This morning there will be a full briefing and equipment check. Anybody who needs to buy or rent equipment will have time today, and your leader will help you with this. Those who have all the equipment will have time to explore Kathmandu. Chinese visas and the climbing permit allowing entry into Tibet will hopefully be issued today
Drive to Zhangmu
We leave Kathmandu this morning for the drive to the Tibetan border town of Zhangmu. The road takes us north of Kathmandu on the Arniko Highway past Bhaktapur, and then follows the Bhote Kosi (river) to Tatopani. Here we complete the border formalities and cross the Friendship Bridge into Tibet. We spend our first night at Zhangmu.
Drive to Nyalam and acclimatisation walks 3,700m
Leaving Zhangmu the road starts to wind up onto the Tibetan Plateau and we leave the green terraced hillsides behind us as we gain altitude. We spend two nights at Nyalam (3,700m) to allow for acclimatisation. On both days we will go out for acclimatisation walks. One day we walk up onto the steep ridge across from the town to approx 4,300m, where we have great views across to Langtang, Shishapangma and the Jugal Himal. It is important in these early stages not to push yourself too much and to turn back if you are feeling the altitude.
Second day Nyalam
Second day Nyalam
Drive to Tingri and acclimatisation walk 4,300m
Our drive today takes us up and over the Himalaya. The road climbs steadily for a couple of hours to the Tong La (5,100m) from where, on a clear day, we have superb views looking back over a whole host of snow capped peaks. Shishapangma can be seen off to the west. We are now well and truly on the Tibetan Plateau, a wild desolate landscape that has its own beauty. As we continue along the Friendship Highway a fantastic panorama of peaks, including Cho Oyu and Everest comes into view. We spend two nights at Tingri (4,300m) for acclimatisation. On our acclimatisation day we will hike up to approximately 4,950m with great views of Everest and Cho Oyu on a clear day (please note that there are many wild dogs in Old Tingri – please take care when walking round town – take a trekking pole when you go out of the hotel and walk in groups).
Second day Lao Tingri
Second day Lao Tingri
Drive to Rongbuk and trek to Everest Base Camp 5,200m
Today we leave the Friendship Highway and head south on a spectacular but very rough road towards Cho Oyu and then towards Rongbuk.

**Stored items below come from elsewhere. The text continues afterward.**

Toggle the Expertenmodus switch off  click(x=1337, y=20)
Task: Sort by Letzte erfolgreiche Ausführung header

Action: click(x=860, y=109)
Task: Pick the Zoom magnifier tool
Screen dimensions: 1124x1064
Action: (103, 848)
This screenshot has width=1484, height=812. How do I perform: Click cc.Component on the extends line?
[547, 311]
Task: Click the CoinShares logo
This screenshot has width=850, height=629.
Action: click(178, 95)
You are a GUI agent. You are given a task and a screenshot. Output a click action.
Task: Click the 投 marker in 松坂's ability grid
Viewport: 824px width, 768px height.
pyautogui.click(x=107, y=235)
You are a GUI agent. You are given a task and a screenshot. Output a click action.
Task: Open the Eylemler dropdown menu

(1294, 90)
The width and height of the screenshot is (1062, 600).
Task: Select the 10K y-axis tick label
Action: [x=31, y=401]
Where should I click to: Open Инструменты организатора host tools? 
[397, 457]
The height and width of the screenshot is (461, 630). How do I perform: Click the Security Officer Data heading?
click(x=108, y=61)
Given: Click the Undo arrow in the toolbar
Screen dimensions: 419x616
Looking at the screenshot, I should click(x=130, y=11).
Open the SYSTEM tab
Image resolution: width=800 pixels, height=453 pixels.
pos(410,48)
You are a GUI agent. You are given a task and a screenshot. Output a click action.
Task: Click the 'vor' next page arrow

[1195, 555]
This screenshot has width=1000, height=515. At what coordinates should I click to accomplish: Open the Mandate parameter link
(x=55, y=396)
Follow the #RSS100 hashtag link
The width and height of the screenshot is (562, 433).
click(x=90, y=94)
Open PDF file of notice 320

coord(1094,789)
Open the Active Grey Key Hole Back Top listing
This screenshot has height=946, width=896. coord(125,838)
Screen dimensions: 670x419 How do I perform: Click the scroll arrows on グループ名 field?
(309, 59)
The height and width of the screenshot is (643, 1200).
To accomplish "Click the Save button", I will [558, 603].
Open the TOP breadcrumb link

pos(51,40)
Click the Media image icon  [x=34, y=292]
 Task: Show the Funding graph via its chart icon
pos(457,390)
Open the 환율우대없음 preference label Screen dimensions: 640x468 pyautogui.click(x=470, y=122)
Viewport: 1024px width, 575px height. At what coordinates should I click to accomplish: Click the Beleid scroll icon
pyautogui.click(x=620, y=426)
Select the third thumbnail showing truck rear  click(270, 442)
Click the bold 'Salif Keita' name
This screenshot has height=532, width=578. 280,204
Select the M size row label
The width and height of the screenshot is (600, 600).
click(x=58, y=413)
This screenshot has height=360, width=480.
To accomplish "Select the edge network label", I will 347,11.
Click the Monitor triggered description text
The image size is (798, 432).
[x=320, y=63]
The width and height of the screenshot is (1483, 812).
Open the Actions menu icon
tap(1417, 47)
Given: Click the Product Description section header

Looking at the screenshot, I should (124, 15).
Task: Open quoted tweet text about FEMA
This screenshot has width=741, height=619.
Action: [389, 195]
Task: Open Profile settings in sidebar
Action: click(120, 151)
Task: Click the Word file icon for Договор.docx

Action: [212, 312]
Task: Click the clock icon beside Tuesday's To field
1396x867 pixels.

As we reach Rongbuk, Everest comes into view, more impressive than ever. Rongbuk is the highest monastery in the world, and the site of the original base camp for the first British expeditions on Everest. From Rongbuk we start our trek; today is an easy 11km walk to the present day Everest Base Camp (5,200m), the views en route are amazing with the North Face of Everest so close you feel like you can touch it! We may spot herds of blue sheep along the roadside. Just past the army camp is Base Camp and our home for the next three nights.
Everest Base Camp 5,200m
These two days are spent at Base Camp to allow our bodies to get used to the altitude and environment. It’s important not to over exert yourself here and rest and drink plenty. One day we will hike to Japanese Camp One at 5,300m. The second day we will climb the hill behind Base Camp to approximately 5,500m. From Base Camp the whole of the North Face of Everest is visible and we get incredible sunset and sunrise views from camp. There will be time to see the memorial stones to Mallory and Irvine. Base Camp is fairly comfortable. As well as individual sleeping tents we have a comfortable dining tent and chairs, toilet tents and shower tent. Our cooks will provide good nutritious food and snacks and plenty of fluids so we stay well hydrated.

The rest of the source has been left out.